What the task asks: Here are the records. Write out exactly the lines between the one holding "[14.jpg] (509, 904)" and the one holding "Very Very Important", inclusive.

Provided data:
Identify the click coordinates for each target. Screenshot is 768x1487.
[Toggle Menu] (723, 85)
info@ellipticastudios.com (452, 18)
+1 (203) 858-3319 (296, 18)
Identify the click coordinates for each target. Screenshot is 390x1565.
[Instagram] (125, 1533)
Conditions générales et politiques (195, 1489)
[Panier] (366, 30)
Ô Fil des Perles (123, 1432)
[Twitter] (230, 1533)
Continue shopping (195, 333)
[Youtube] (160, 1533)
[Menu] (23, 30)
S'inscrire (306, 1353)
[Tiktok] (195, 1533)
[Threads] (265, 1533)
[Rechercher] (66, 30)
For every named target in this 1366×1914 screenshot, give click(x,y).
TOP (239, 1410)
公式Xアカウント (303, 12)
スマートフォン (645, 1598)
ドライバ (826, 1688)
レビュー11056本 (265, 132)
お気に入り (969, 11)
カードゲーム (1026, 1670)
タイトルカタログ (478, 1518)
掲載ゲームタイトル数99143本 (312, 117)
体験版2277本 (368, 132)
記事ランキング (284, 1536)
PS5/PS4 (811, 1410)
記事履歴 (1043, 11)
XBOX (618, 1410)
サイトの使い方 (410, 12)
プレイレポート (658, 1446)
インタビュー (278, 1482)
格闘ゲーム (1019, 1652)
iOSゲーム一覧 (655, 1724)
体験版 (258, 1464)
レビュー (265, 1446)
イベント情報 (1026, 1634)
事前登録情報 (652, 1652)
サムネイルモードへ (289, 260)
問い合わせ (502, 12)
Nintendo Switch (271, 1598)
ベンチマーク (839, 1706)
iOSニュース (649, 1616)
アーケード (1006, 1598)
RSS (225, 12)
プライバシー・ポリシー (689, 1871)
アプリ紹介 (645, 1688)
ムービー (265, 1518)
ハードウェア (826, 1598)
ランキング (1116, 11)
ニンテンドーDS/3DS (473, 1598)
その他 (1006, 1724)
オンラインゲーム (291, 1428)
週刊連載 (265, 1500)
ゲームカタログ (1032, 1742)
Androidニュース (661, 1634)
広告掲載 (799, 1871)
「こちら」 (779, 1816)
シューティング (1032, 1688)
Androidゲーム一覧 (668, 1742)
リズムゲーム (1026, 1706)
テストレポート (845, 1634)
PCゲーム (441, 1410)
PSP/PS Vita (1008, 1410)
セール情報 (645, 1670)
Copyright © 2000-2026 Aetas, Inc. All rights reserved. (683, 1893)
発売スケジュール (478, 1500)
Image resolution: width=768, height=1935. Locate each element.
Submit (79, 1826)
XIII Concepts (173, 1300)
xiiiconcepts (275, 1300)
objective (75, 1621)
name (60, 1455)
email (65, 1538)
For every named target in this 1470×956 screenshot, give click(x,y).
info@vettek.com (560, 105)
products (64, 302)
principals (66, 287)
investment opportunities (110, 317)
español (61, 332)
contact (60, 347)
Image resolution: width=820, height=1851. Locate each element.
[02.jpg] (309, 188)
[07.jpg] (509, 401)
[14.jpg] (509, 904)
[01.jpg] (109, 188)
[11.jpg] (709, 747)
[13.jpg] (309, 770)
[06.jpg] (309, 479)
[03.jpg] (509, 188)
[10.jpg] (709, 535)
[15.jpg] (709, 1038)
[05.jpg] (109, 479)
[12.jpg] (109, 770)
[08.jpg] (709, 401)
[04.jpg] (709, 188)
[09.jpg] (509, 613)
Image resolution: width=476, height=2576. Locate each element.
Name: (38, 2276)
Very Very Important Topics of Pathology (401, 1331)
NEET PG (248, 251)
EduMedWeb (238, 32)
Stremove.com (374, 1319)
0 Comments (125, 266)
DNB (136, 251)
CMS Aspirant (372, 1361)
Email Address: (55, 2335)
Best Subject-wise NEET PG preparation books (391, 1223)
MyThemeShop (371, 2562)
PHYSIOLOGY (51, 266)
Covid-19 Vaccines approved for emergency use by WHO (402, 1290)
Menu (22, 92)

Task response:
[14.jpg] (509, 904)
[01.jpg] (109, 188)
[11.jpg] (709, 747)
[13.jpg] (309, 770)
[06.jpg] (309, 479)
[03.jpg] (509, 188)
[10.jpg] (709, 535)
[15.jpg] (709, 1038)
[05.jpg] (109, 479)
[12.jpg] (109, 770)
[08.jpg] (709, 401)
[04.jpg] (709, 188)
[09.jpg] (509, 613)
Image resolution: width=476, height=2576. Locate each element.
Name: (38, 2276)
Very Very Important Topics of Pathology (401, 1331)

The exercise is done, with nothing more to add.